Courting vs. Dating: Which Is Right For You?

Online dating puts romantic prospects at our fingertips in seconds. Text messages let us interact with the least amount of effort. And with today’s modern attitudes toward dating, we’re tempted to look to serve ourselves first before thinking of the needs of others. All these factors have led to a sharp decrease in the idea of “courtship” as opposed to dating. In fact, many young singles today don’t even know there’s a difference between the two. Here’s a quick courting vs dating refresher to help you decide which one is your right path to the person you’re meant to be with.
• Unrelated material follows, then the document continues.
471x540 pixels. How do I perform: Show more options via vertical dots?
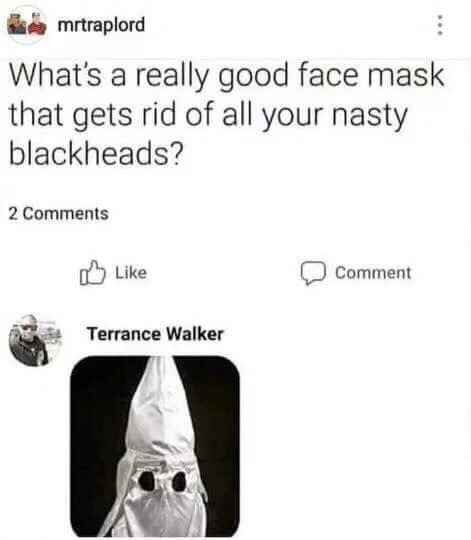(440, 25)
Courting vs Dating: It’s All About Intention

Courtship doesn’t start with a first date or even with an introduction by a mutual friend. It doesn’t start when you read someone’s values in their online profile. It doesn’t even start when you write your own profile. It actually starts much earlier than that, with each individual deciding on their intentions. While dating can be more casual in nature, courtship has a decidedly more serious goal in mind: marriage. So unless your goal is to ultimately make a commitment to marry, courtship is not for you.
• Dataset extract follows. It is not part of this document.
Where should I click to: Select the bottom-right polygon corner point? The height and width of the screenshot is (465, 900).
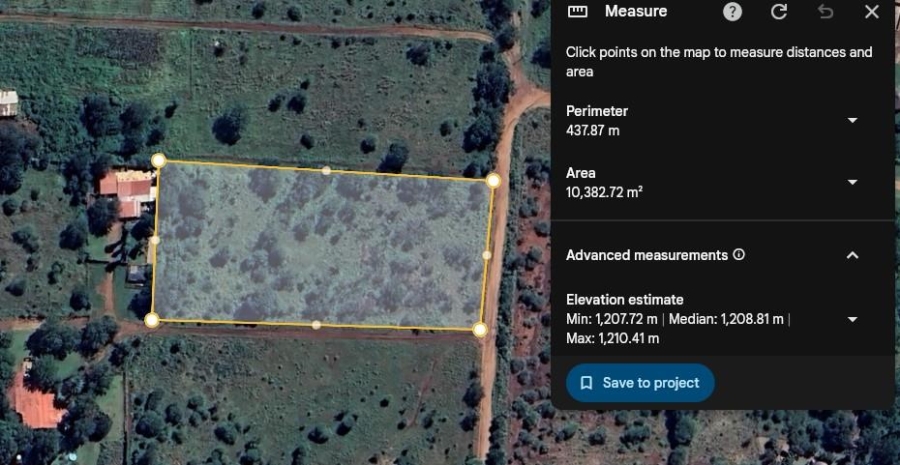pos(480,329)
Not all couples who court get married. However, they go into the relationship, hoping to find out if they are truly meant to be together forever. A big difference in the courting vs dating match up is that courting is not just dating, it’s dating with a purpose. You may ask what’s the purpose of dating, vs courting, below we go into the reasons behind both.

Understanding Courting

For a long while, courting has provided a way for devout Christians to learn about someone’s true dating intentions. This is the major difference between courting vs dating, and these intentions we’re speaking about deal directly with God’s plan rather than Earthly desires or superficial qualities that ultimately hold no significance in His Kingdom.

Defining Courting

Not only is courting a more formal way of selecting a genuine life partner, but it also commonly involves each individual’s family as a part of the process. Traditionally, this was in accordance with the relationships that families had built with others in their local vicinity, and parents usually agreed when they felt offspring were properly suited for each other — by God’s ordained grace. Because the entire focus is on marriage, a deeper spiritual, emotional, and intellectual connection is being sought after, and evaluating someone’s character and values helps reveal their exact intentions. In this approach, scrutiny is encouraged.

Traditional Courting Etiquette

Some of the most notable aspects of traditional courting vs dating are the gender roles. Men are certainly expected to be the instigators when it comes to expressing interest, initiating contact, and ultimately seeking approval from both his and her family before proceeding any further. If a man’s parents agree a particular woman is the right fit, they will consult the woman’s family to see if her father agrees. If so, a formal introduction and chaperoned first date are the likely next steps.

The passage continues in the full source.